Try it: Shown below are entries with pictures; the line with "Click the red end-point dot on chart" through the line with "The image size is (543, 203)." is the span to retype exactly, and the pictures stay out.

Input data:
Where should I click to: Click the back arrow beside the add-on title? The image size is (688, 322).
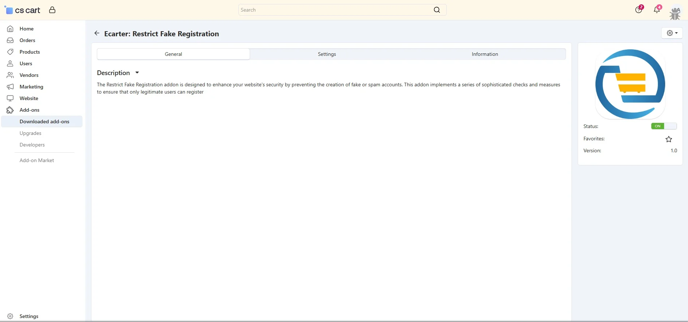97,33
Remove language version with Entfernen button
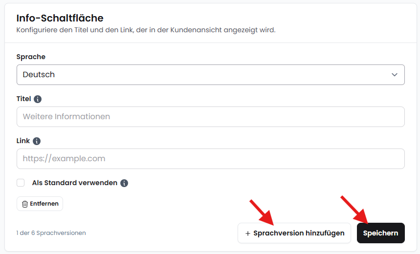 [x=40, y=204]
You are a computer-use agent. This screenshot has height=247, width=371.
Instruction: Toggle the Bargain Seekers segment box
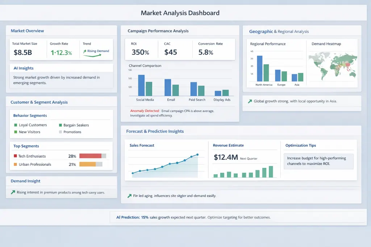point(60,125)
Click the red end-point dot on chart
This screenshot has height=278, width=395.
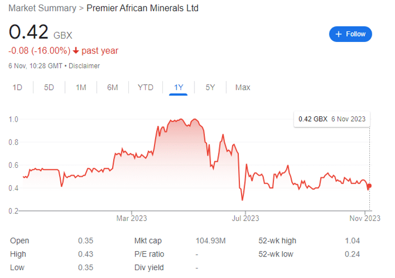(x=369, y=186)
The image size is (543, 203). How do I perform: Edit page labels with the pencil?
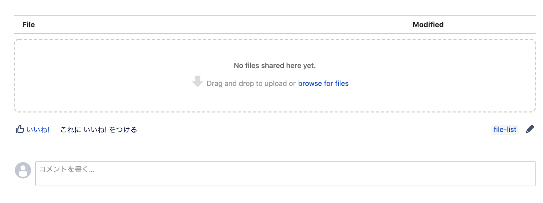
* * *
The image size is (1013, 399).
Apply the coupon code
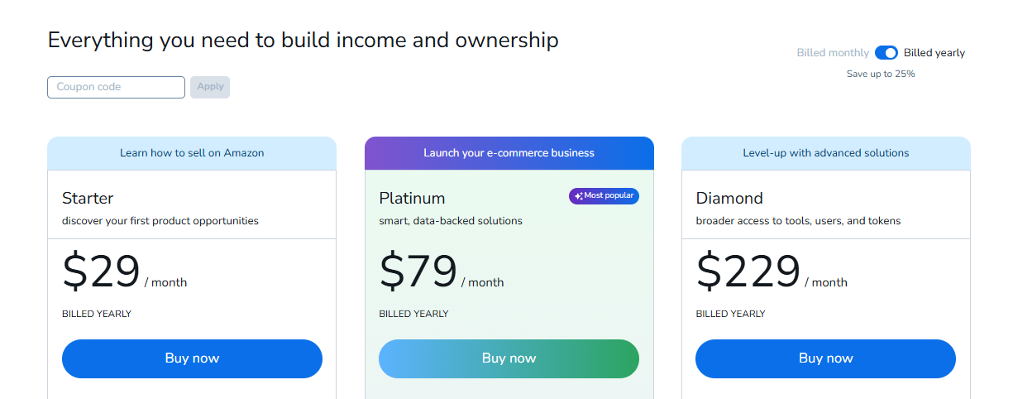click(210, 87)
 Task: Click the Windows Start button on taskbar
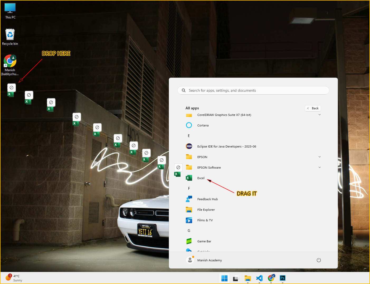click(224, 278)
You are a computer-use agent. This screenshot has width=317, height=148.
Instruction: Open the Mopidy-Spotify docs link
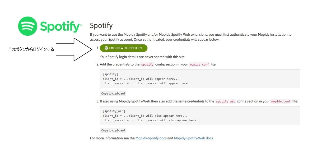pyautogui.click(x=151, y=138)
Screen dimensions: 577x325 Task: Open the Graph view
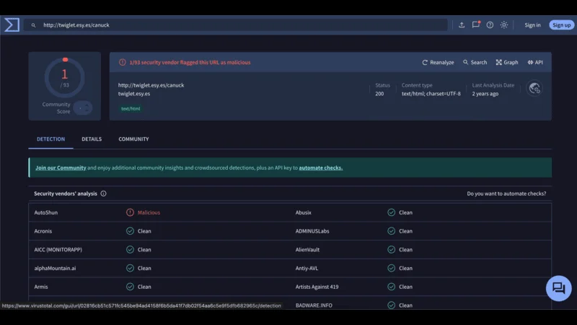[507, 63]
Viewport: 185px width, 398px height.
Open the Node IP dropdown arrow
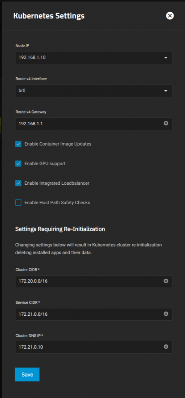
==
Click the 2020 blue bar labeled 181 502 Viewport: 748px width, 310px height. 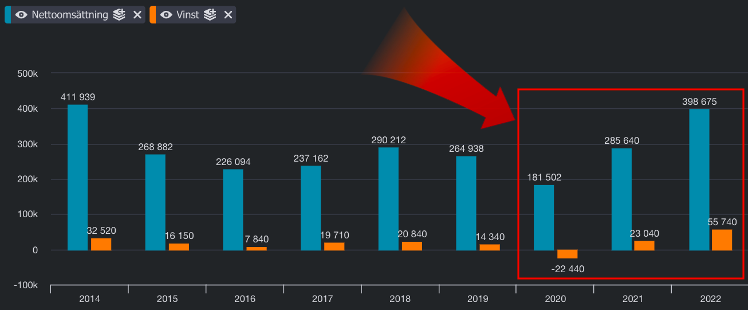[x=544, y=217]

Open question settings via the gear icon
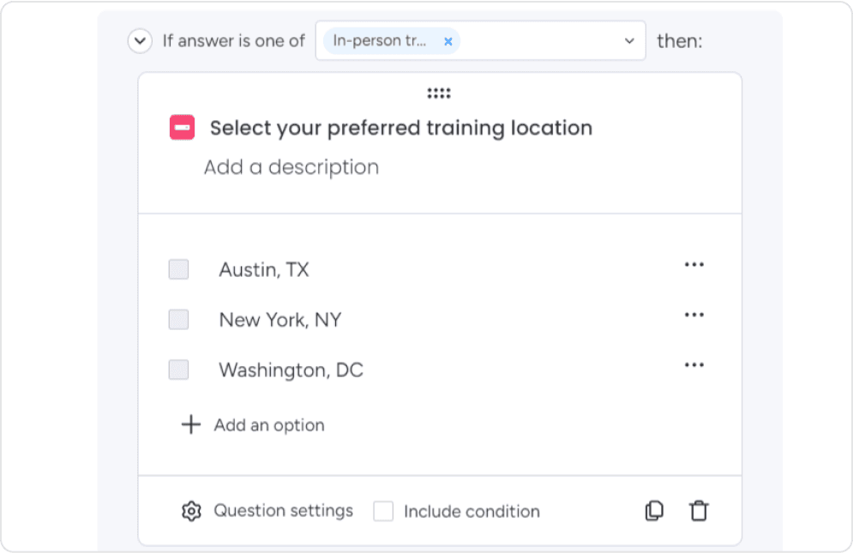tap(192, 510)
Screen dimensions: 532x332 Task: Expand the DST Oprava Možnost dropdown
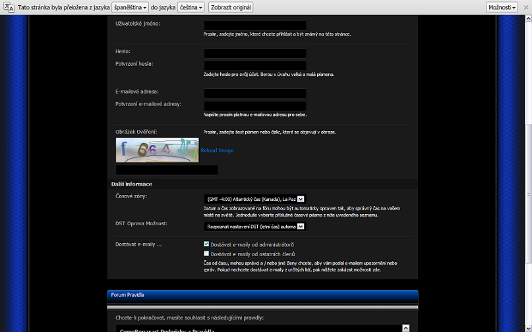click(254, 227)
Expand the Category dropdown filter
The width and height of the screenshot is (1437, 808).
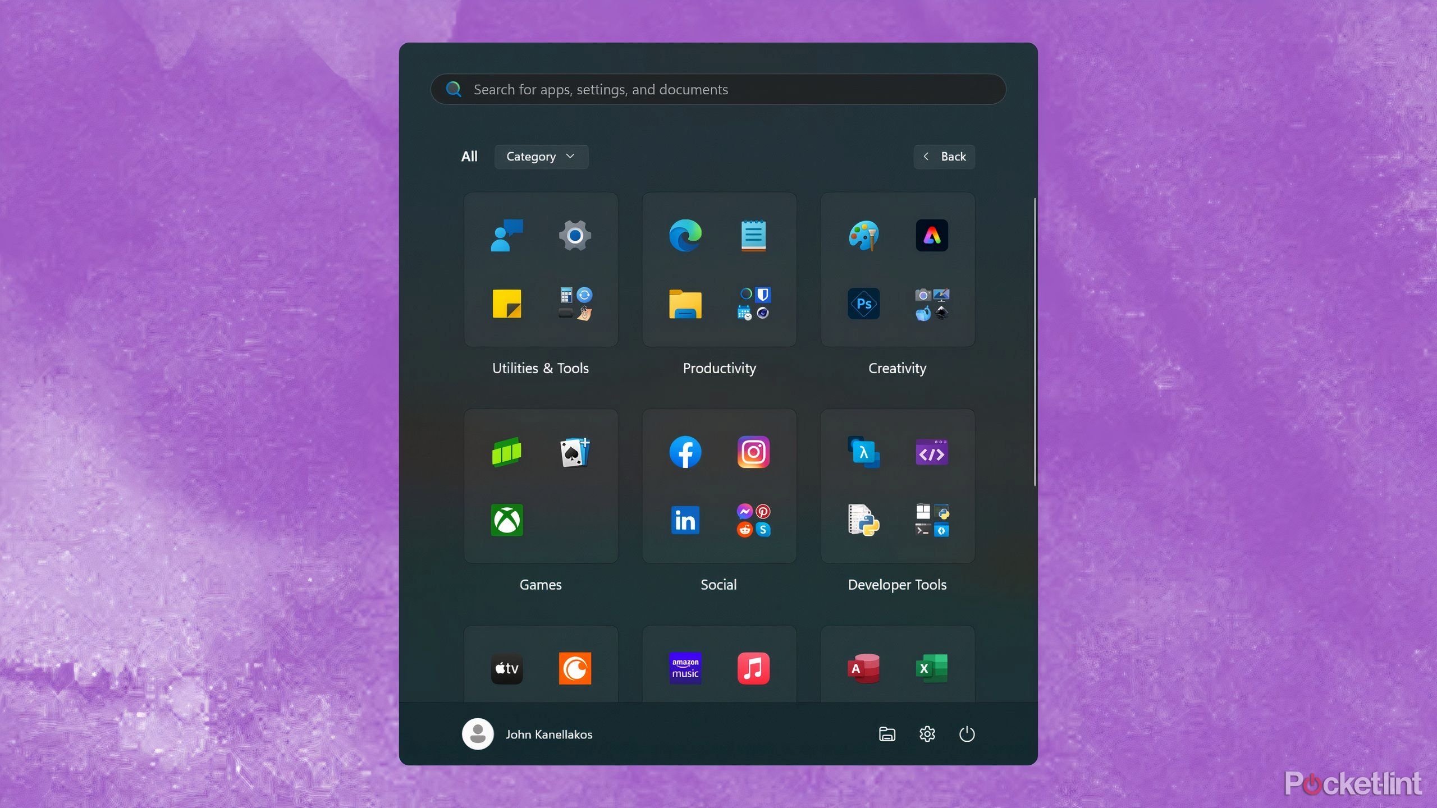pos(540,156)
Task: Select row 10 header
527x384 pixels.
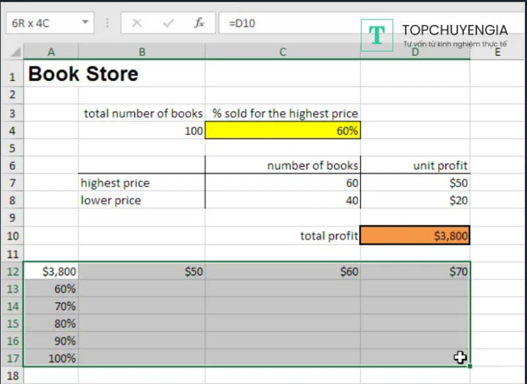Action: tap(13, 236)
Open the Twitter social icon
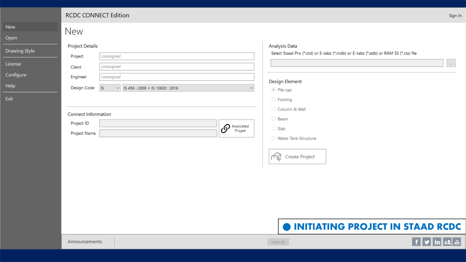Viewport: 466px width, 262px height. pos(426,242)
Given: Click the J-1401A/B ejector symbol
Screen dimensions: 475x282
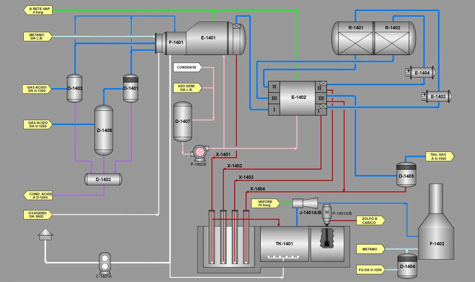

Answer space:
Click the red end-point dot on chart
This screenshot has height=278, width=395.
(x=369, y=186)
The image size is (543, 203). How do I perform: Edit page labels with the pencil?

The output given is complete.